#### [Given request]
Format the lines from the line containing "1000x400 pixels." through the end of the material as a numbered list, skipping blank lines and leaving out the pictures.
== Working data ==
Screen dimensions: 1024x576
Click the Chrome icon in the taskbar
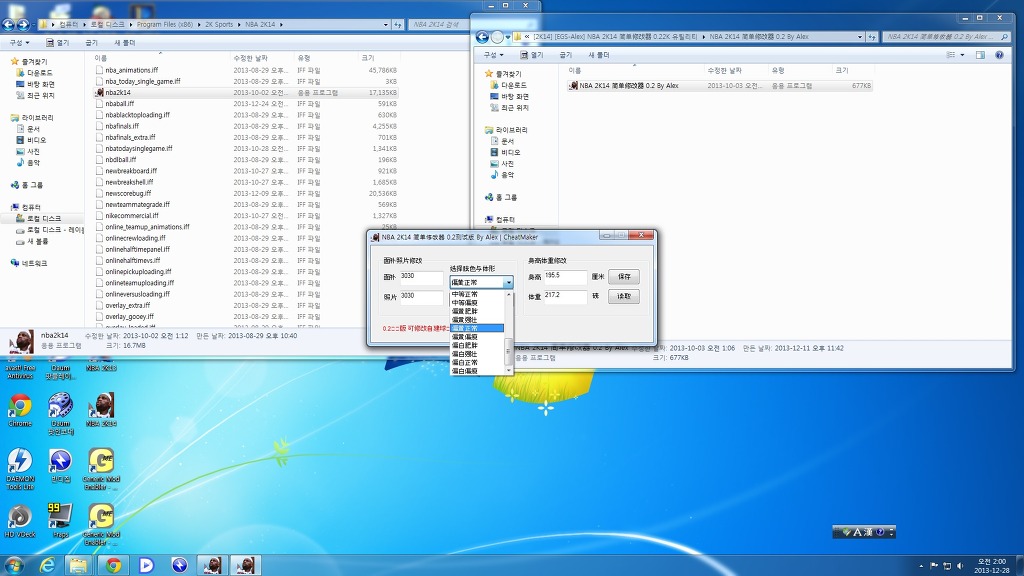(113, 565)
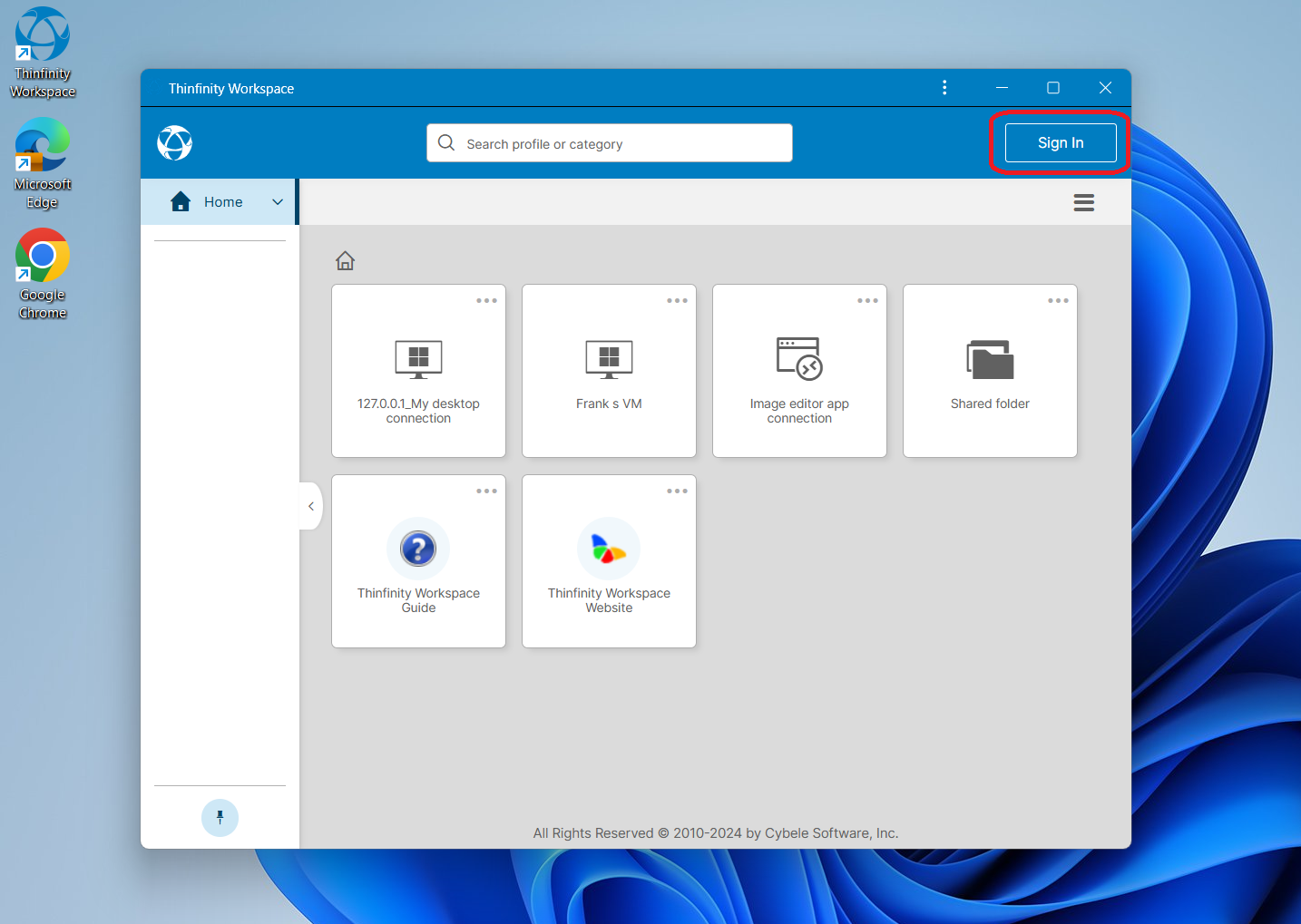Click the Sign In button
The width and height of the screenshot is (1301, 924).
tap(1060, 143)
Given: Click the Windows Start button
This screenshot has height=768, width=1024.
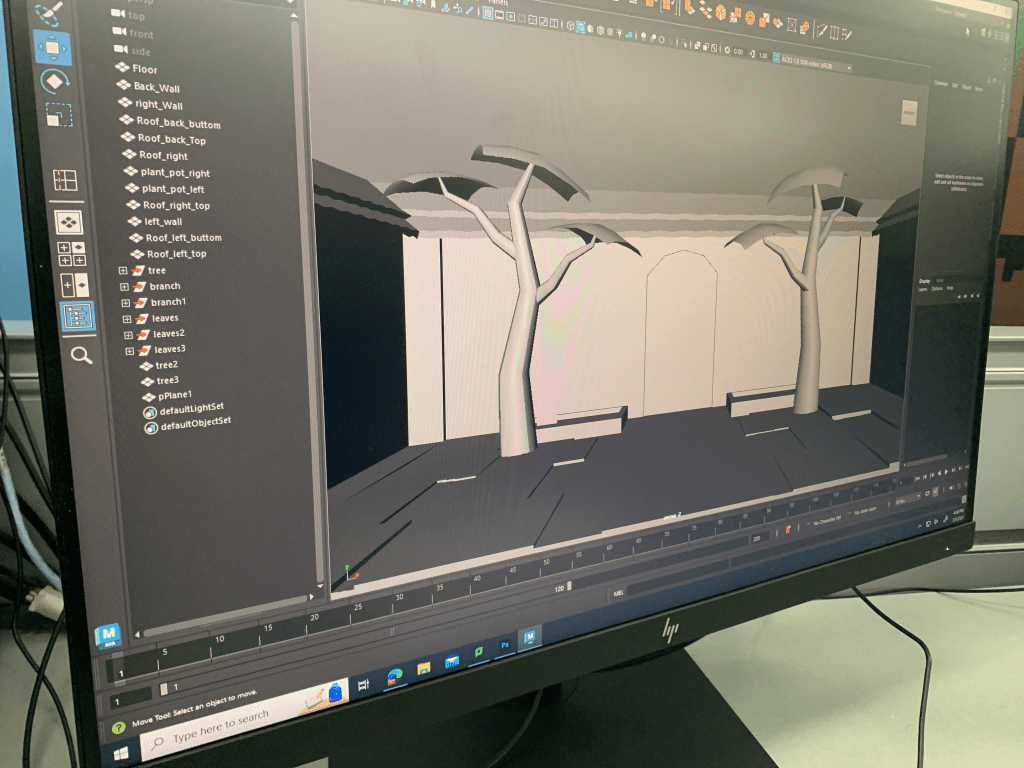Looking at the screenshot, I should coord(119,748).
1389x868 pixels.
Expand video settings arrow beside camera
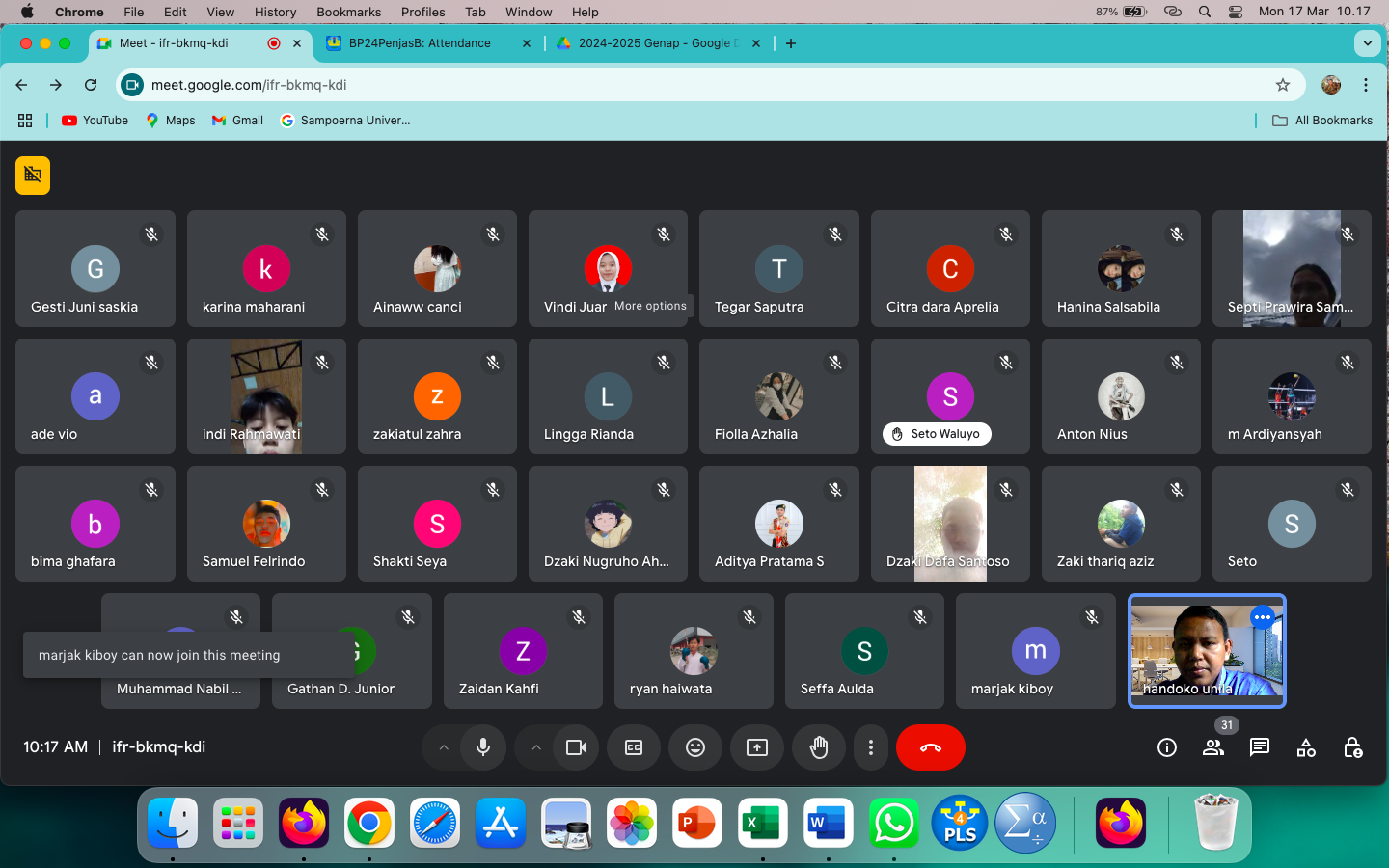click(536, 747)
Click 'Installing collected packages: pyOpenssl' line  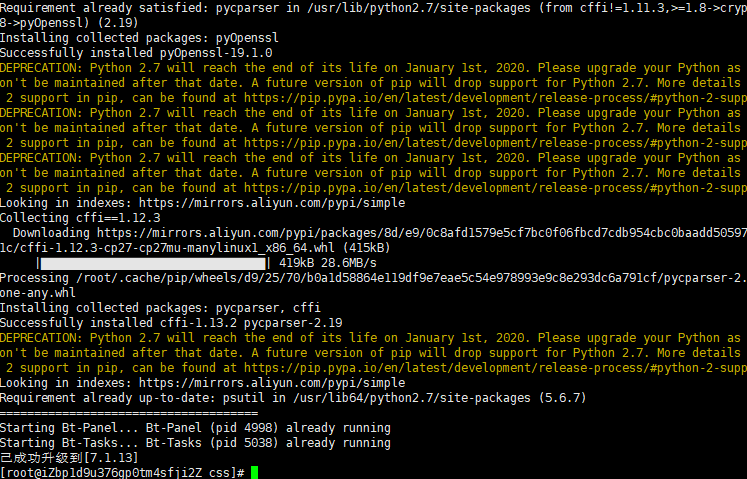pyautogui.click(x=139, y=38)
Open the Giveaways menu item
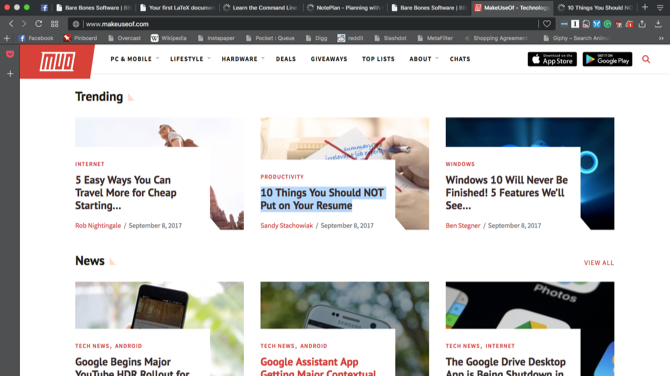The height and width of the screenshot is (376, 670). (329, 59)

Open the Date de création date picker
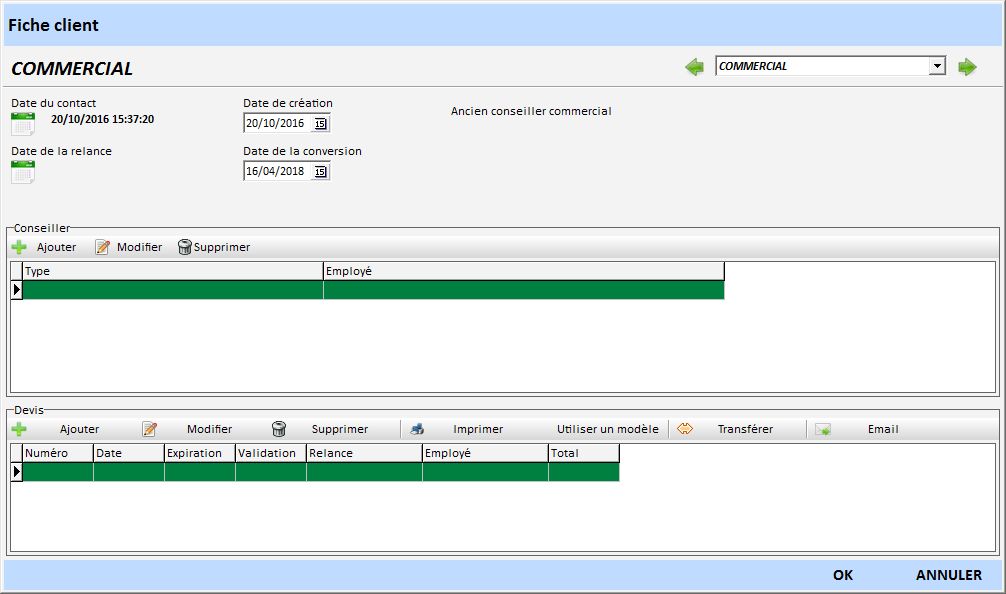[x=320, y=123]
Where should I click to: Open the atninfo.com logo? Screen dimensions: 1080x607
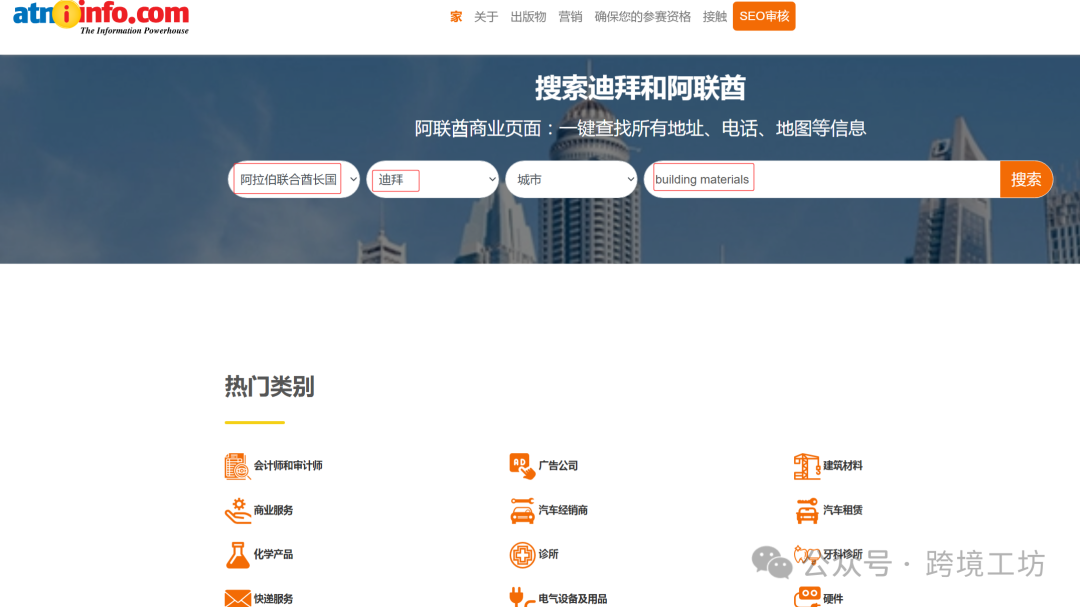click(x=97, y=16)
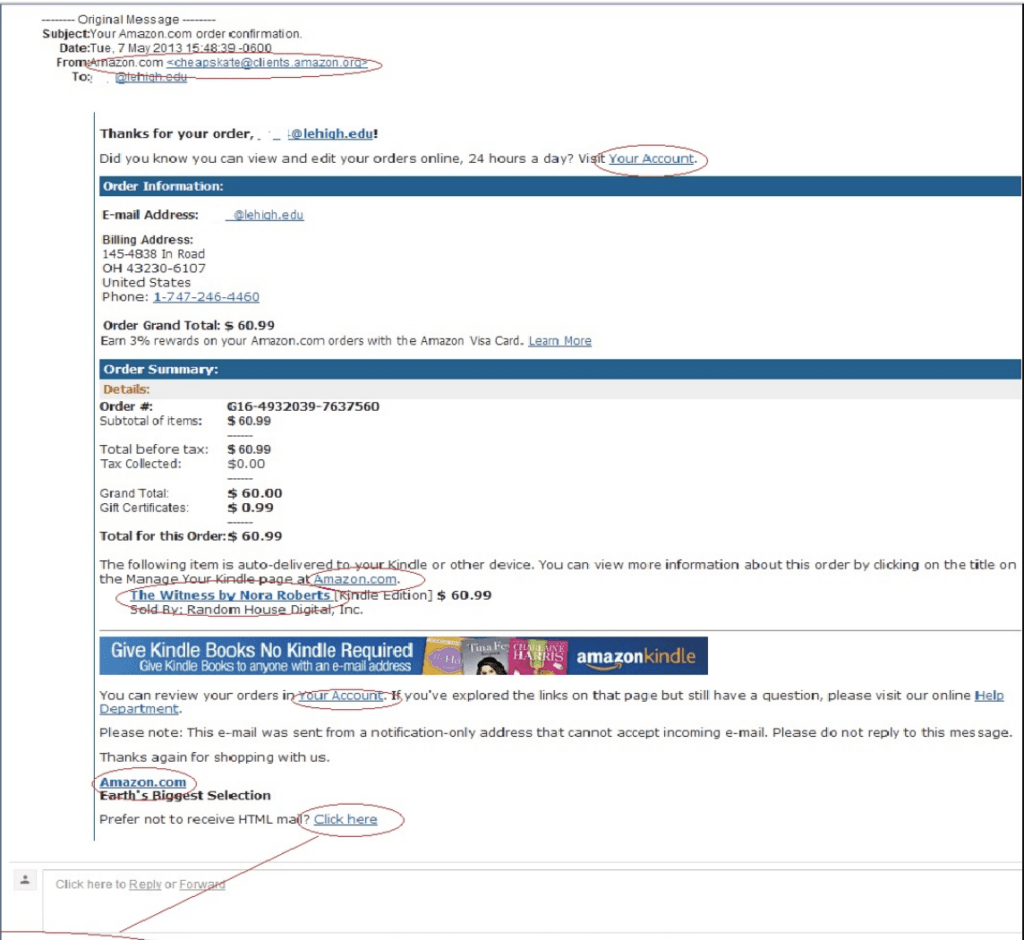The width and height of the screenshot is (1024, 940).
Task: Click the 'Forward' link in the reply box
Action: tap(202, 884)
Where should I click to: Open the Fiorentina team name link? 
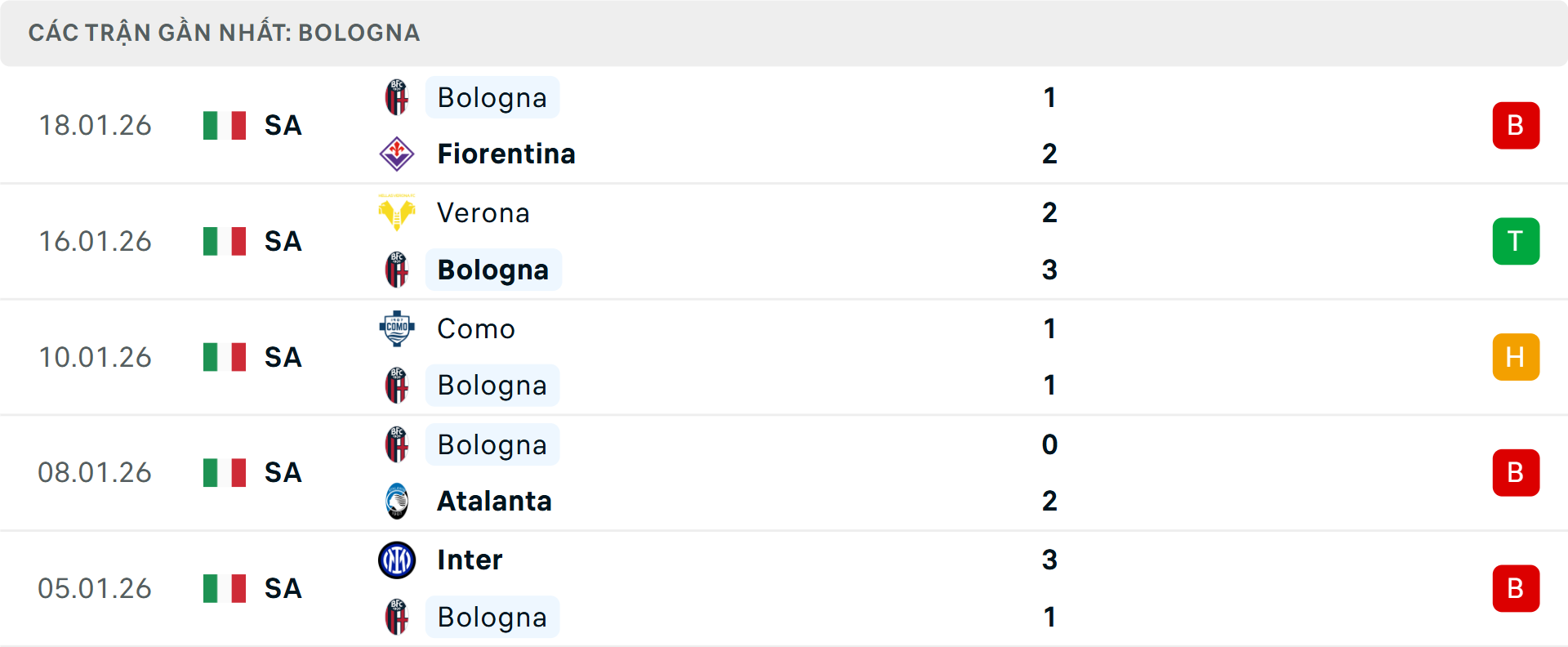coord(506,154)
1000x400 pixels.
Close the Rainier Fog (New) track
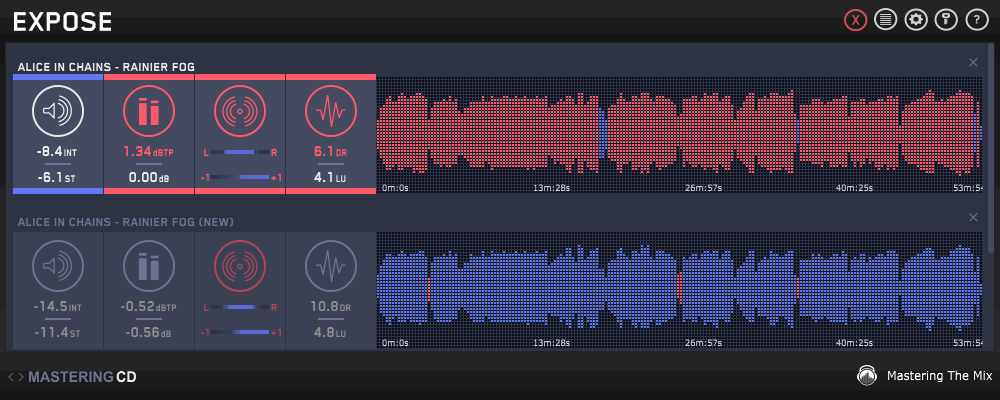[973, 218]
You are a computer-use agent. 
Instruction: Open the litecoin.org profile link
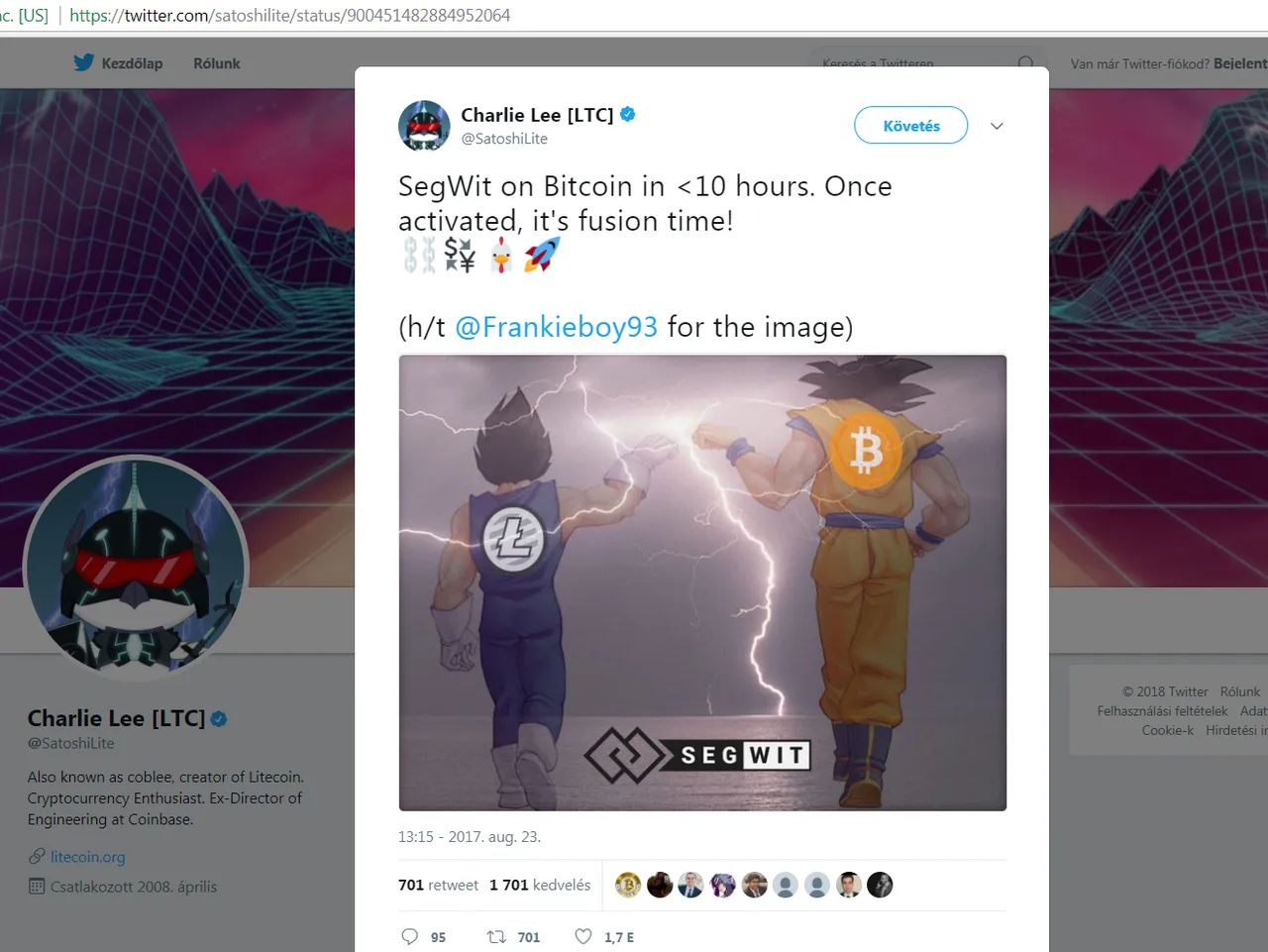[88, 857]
===
#### [Response to the exercise]
1. 1000x400 pixels.
2. Close the Rainier Fog (New) track
3. [973, 218]
4. You are a computer-use agent. 
5. Instruction: Open the litecoin.org profile link
6. [88, 857]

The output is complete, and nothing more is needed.